From a financial standpoint, the losses are immense and rising. An estimated $50 Billion is lost to fraud annually, and that rate is increasing by 15 percent annually according to the US Department of Commerce. People estimate that 20 percent of all revenue by US Companies is lost to fraud, many of the targets being merchandise and cash. (3)

Finally, regarding who commits the crime in the company, many of the thieves are the people in power. Most fraud occurs in the upper management, accounting, or operations, the three departments that would have unfettered access to a company’s money. This makes it easier to hide their tracks, as an average fraud case lasting 14 months before they are discovered, most of the time being an internal tip. To solve this issue, many companies should limit who has access to their data and carefully monitor who does access the data.

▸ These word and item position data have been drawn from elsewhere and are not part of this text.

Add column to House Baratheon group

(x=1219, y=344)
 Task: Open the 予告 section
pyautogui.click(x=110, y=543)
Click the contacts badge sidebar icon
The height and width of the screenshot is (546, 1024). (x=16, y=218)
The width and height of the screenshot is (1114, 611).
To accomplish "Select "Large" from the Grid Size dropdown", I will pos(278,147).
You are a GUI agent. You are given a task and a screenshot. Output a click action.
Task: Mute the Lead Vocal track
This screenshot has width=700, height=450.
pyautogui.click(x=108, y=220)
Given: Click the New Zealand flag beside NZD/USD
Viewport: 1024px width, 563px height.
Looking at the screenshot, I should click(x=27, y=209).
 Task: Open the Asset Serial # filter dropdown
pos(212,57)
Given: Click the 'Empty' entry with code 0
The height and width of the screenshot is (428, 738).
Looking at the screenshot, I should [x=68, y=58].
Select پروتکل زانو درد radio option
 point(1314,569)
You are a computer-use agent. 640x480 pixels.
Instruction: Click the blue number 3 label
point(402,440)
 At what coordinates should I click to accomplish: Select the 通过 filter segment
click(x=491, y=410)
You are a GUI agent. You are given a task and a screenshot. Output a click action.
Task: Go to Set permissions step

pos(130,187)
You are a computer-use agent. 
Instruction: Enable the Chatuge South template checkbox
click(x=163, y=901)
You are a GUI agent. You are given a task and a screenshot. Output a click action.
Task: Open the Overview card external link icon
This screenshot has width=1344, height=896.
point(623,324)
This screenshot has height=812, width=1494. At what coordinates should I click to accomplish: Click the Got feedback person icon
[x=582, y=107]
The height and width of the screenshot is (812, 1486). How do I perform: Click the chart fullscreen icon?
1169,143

Mike Smith, President and CEO of Axis Insurance Services LLC and former auditor with 2 separate Big 8 firms said. “What is always surprising to me is that they always get caught and more often than not, they have spent all the money they stole, leaving companies with little financial resources other than insurance. Often it is the least likely suspect and the one person that management trusted the most that commits the crime. Companies often don’t even report the crime since they don’t want the bad press associated with the lack of controls over the company’s money.

Fraud impacts everyone, from the government to private businesses. With billions lost every year, many people are understandably nervous about who or what they can be scammed off of. The fact that many cases of fraud occur internally should convince companies that this is a serious issue that must be taken seriously. Train your team to spot signs of fraud and do not punish them for retaliation as it could lead to further problems that may not be covered under your insurance policies.